= Aim =
From the records below, copy every line that contains the word "height", treating uppercase and lowercase letters as distinct.
*** Materials provided
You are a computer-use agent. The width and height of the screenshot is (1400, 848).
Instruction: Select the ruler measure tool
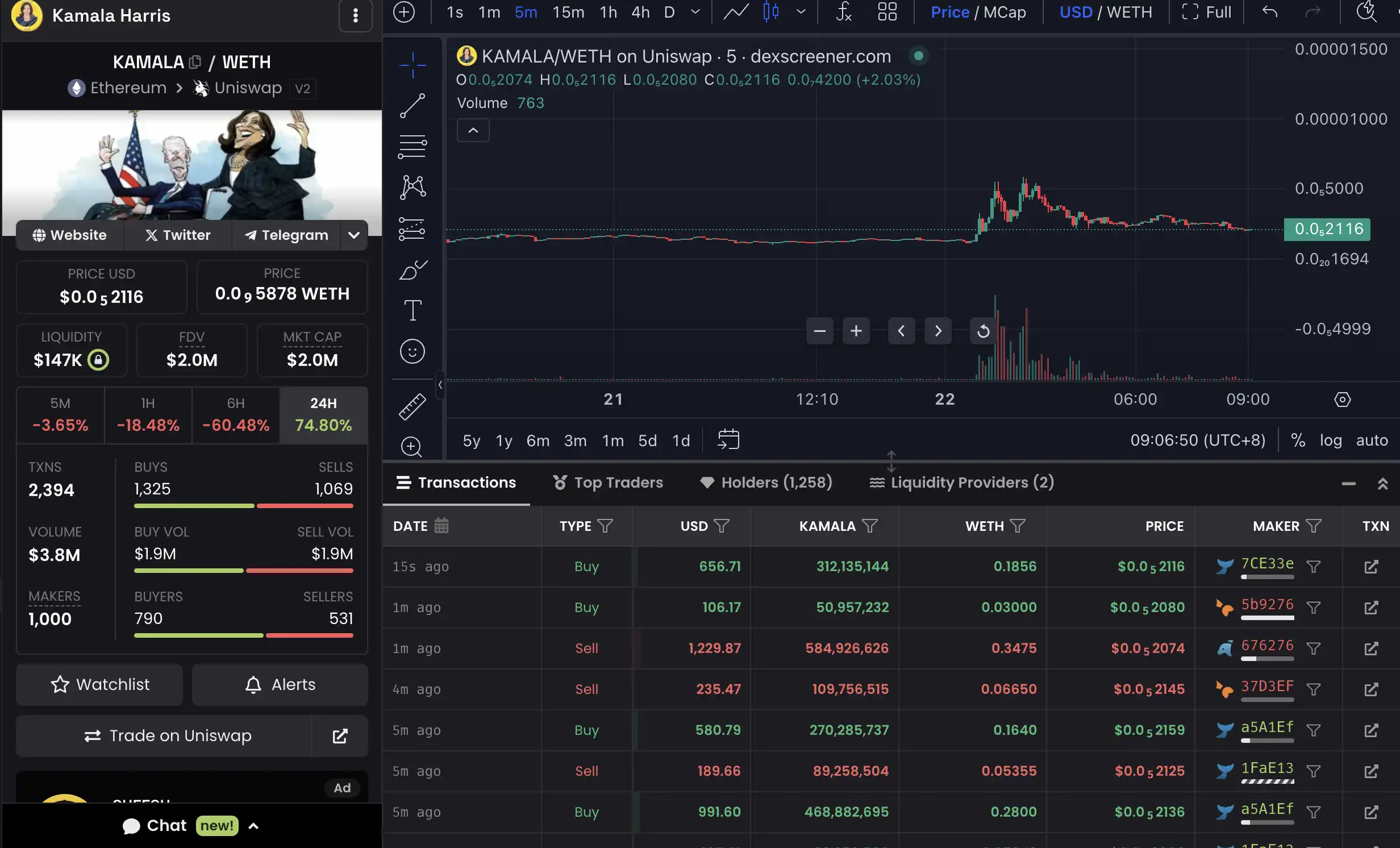click(413, 406)
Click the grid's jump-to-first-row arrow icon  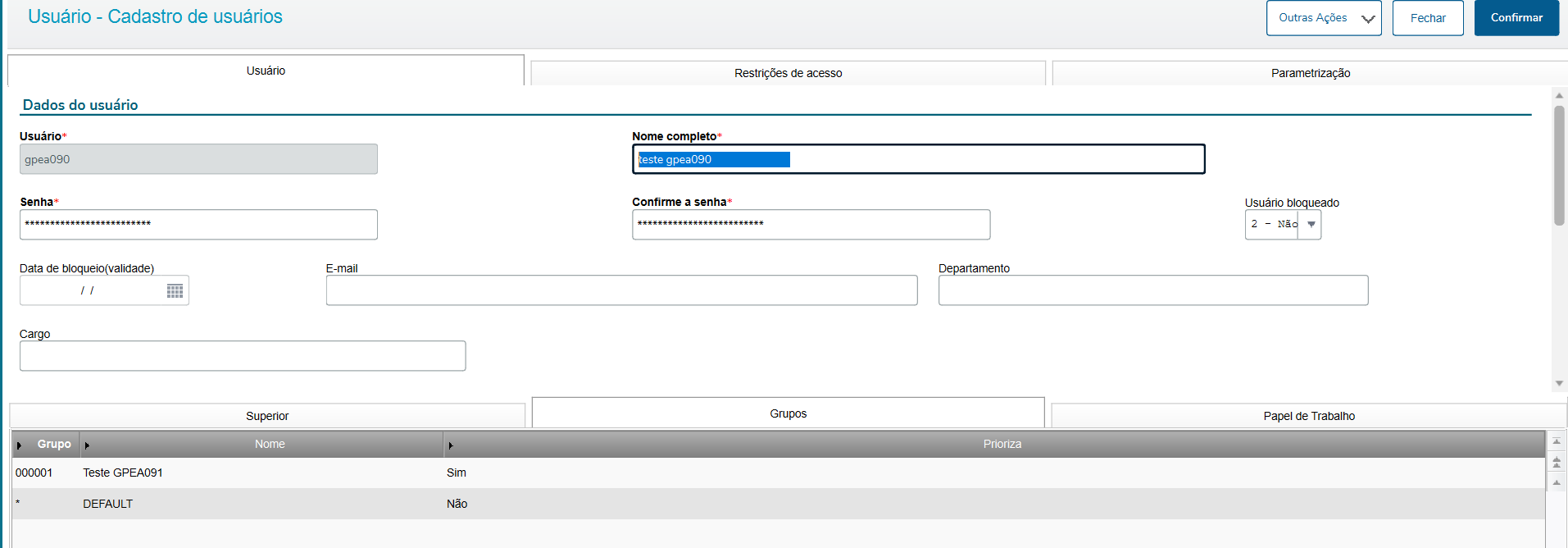[1557, 442]
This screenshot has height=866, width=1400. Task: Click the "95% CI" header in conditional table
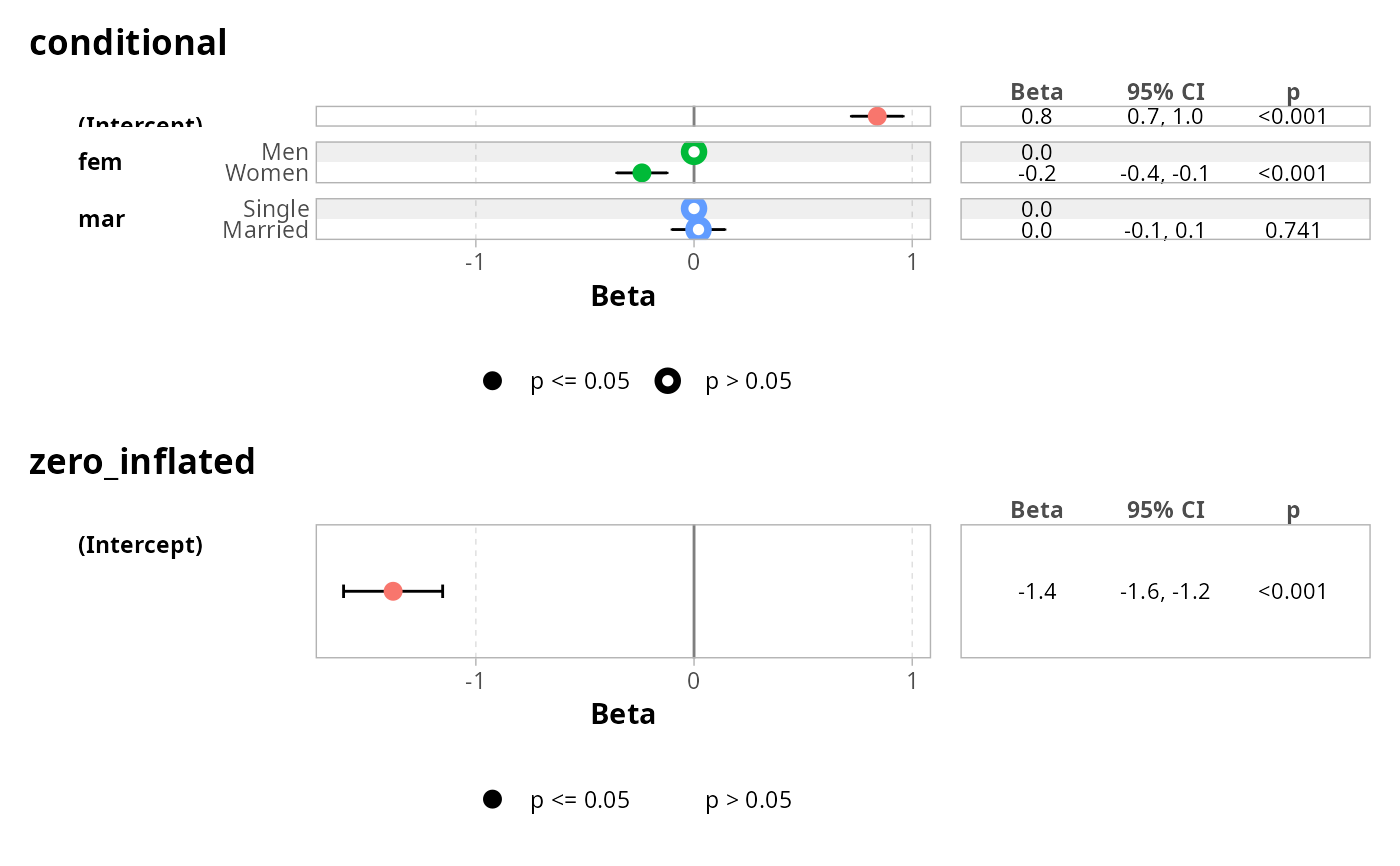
******
= Expected output =
You are a computer-use agent. The width and height of the screenshot is (1400, 848).
This screenshot has height=866, width=1400. Task: Click the "95% CI" header in conditional table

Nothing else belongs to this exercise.